▶ [Aim of the exercise]:
Convert everything from the line containing "You are a computer-use agent. The" down to the line containing "will [1702, 181]." in the entries below into a JSON list of strings, one string per line, skipping blank lines. Include both of those lines and nothing outside that range.

▶ [Material for this exercise]:
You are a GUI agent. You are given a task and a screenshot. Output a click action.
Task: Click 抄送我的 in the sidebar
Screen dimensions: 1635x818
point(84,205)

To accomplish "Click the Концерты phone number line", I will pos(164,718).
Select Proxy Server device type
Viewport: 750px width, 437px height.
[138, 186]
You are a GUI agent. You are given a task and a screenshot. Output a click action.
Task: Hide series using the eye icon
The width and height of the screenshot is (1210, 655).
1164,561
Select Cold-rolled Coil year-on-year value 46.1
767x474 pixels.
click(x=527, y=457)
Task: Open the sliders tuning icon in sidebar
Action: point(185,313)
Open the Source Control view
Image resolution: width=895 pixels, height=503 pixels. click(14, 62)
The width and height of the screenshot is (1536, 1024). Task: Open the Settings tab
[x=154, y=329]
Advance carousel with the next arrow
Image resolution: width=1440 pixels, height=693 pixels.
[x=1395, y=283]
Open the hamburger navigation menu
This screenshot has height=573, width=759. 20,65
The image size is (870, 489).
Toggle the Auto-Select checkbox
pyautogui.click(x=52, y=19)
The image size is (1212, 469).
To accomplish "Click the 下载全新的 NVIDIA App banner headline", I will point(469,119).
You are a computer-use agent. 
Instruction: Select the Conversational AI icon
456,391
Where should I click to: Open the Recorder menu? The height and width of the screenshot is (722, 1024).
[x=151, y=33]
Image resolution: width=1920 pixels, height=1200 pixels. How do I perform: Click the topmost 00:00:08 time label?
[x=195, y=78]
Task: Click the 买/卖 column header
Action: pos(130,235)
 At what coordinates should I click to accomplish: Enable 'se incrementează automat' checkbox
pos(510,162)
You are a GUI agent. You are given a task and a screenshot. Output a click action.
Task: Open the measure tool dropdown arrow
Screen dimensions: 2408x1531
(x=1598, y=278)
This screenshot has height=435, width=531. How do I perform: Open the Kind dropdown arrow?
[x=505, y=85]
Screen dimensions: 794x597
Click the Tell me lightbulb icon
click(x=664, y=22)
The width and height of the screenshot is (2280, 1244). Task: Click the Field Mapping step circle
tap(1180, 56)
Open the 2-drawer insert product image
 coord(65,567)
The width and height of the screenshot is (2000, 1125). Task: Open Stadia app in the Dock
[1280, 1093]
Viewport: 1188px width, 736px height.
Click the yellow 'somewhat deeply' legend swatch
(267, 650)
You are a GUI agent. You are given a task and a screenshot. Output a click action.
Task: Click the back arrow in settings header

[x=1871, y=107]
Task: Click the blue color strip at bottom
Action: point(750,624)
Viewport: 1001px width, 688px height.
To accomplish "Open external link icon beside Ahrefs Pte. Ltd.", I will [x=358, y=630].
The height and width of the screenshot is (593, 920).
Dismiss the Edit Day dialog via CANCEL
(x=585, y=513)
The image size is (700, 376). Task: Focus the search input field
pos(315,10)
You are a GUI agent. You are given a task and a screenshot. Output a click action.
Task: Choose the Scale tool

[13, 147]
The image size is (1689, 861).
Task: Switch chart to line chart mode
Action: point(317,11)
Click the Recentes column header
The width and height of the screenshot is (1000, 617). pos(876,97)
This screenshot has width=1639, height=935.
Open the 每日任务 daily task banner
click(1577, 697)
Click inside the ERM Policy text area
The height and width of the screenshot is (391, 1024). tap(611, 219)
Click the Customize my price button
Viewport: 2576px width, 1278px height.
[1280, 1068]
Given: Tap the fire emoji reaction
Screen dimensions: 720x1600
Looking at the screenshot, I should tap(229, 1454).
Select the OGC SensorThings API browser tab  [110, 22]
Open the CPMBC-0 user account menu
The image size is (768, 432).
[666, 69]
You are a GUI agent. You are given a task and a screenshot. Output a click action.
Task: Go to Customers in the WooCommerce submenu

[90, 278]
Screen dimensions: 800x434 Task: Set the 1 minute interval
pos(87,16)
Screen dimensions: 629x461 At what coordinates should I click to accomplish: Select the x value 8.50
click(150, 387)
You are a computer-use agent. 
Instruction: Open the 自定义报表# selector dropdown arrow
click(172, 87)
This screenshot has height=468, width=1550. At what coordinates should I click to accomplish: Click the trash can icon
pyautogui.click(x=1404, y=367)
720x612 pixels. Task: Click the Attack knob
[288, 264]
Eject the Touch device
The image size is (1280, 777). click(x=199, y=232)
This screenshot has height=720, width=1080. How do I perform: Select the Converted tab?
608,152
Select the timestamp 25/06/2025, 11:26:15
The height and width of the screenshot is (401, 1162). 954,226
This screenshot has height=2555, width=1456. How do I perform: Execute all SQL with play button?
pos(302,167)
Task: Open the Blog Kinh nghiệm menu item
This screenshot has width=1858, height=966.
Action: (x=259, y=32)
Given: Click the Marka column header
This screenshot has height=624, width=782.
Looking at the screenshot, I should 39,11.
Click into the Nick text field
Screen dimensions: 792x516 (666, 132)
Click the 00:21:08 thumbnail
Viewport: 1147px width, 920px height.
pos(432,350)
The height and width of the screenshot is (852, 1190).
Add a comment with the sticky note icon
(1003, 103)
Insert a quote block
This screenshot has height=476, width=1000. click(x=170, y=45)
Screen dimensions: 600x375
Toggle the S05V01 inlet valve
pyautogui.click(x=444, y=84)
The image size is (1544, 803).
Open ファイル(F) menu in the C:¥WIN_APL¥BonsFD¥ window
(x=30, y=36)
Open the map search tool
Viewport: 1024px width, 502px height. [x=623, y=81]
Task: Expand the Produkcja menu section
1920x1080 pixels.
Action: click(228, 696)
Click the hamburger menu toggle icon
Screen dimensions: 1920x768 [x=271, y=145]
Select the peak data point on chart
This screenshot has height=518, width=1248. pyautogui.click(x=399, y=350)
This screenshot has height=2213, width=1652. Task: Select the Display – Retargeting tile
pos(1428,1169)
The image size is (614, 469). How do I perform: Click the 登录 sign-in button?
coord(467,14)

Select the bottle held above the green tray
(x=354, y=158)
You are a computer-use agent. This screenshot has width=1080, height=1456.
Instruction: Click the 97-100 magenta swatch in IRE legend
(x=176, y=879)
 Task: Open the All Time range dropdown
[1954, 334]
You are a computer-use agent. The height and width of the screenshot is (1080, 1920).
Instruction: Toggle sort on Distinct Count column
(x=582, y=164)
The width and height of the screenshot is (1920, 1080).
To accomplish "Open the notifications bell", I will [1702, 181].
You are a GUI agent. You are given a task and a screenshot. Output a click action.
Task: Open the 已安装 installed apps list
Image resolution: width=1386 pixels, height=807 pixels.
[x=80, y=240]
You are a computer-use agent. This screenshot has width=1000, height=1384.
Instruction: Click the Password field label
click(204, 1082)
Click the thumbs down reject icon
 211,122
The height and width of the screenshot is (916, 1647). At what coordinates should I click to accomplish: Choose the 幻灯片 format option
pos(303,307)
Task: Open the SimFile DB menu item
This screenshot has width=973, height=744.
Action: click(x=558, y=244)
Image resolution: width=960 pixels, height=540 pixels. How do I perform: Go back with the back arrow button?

▶ [Correct output]:
[
  "You are a computer-use agent. The height and width of the screenshot is (1080, 1920).",
  "Instruction: Toggle sort on Distinct Count column",
  "(x=582, y=164)",
  "The width and height of the screenshot is (1920, 1080).",
  "To accomplish \"Open the notifications bell\", I will [1702, 181]."
]